Density-functional theory (DFT) reduces the daunting many-electron Schrödinger problem by choosing the electron density ρ(r) instead of the full wavefunction as the basic variable. The first Hohenberg–Kohn theorem states that the external potential is uniquely determined by the ground-state density, while the second establishes a variational principle for an energy functional. Practical exchange-correlation approximations such as LDA and GGA followed, allowing accurate calculations of solid-state band structures and reaction energies on catalytic surfaces. Today DFT is indispensable for designing semiconductor chips, rechargeable batteries, and green catalysts.

DFT has become the de facto standard for first-principles electronic-structure calculations, with typical O(N^3) scaling compared to the O(N^4) cost of Hartree–Fock. In the Kohn–Sham scheme, non-interacting reference electrons are introduced and all many-body effects are captured by an exchange-correlation functional Exc[ρ]. Approximations range from the Local Density Approximation (LDA) based on the homogeneous electron gas, through Gradient-Corrected (GGA) and hybrid functionals such as B3LYP or PBE0. Extensions like time-dependent DFT (TD-DFT) for excited states, DFT+U for strongly correlated systems, and van der Waals-corrected DFT for weak interactions widen the scope. These tools quantify Li diffusion barriers in batteries, optical spectra of photocatalysts, and phase diagrams of Earth’s deep-mantle minerals.
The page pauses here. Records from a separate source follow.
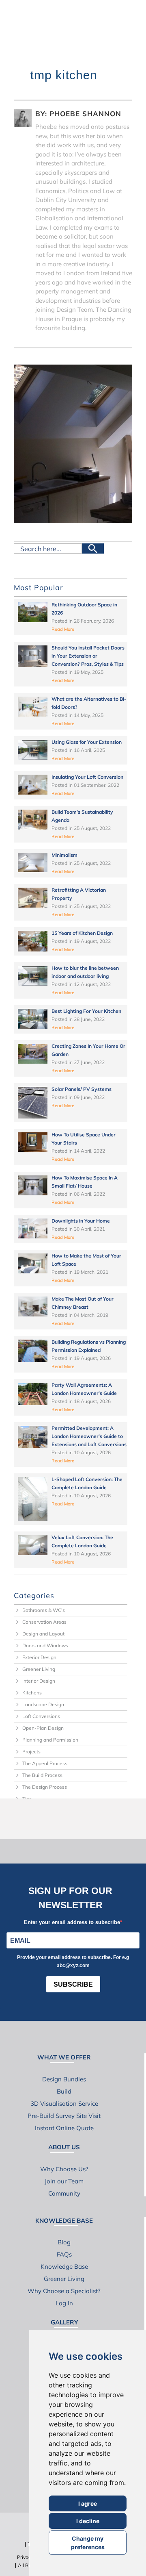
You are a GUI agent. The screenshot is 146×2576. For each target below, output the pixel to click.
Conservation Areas (44, 1622)
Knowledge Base (64, 2266)
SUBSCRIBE (73, 1984)
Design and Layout (43, 1634)
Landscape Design (43, 1704)
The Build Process (42, 1775)
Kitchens (32, 1693)
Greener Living (38, 1669)
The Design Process (44, 1787)
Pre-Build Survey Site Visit (64, 2116)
Beyond the foundational Hohenberg–Kohn theorems, Kohn’s key contribution was the introduction of the Kohn–Sham reference system, which enabled practical implementations using plane-waves, Gaussians, real-space grids, and full-potential LAPW bases. Linear-response formulations allow phonon dispersion calculations, and hybrid workflows with GW or Bethe–Salpeter equations have become standard. Modern developments include meta-GGA functionals such as SCAN/r2SCAN and emerging machine-learning XC models. Persistent challenges—self-interaction error, band-gap underestimation, strong correlation—are being addressed via constrained DFT, exact-exchange mixing, and beyond-DFT methods. Kohn’s framework remains the backbone of ab-initio simulations, powering materials informatics and high-throughput discovery pipelines.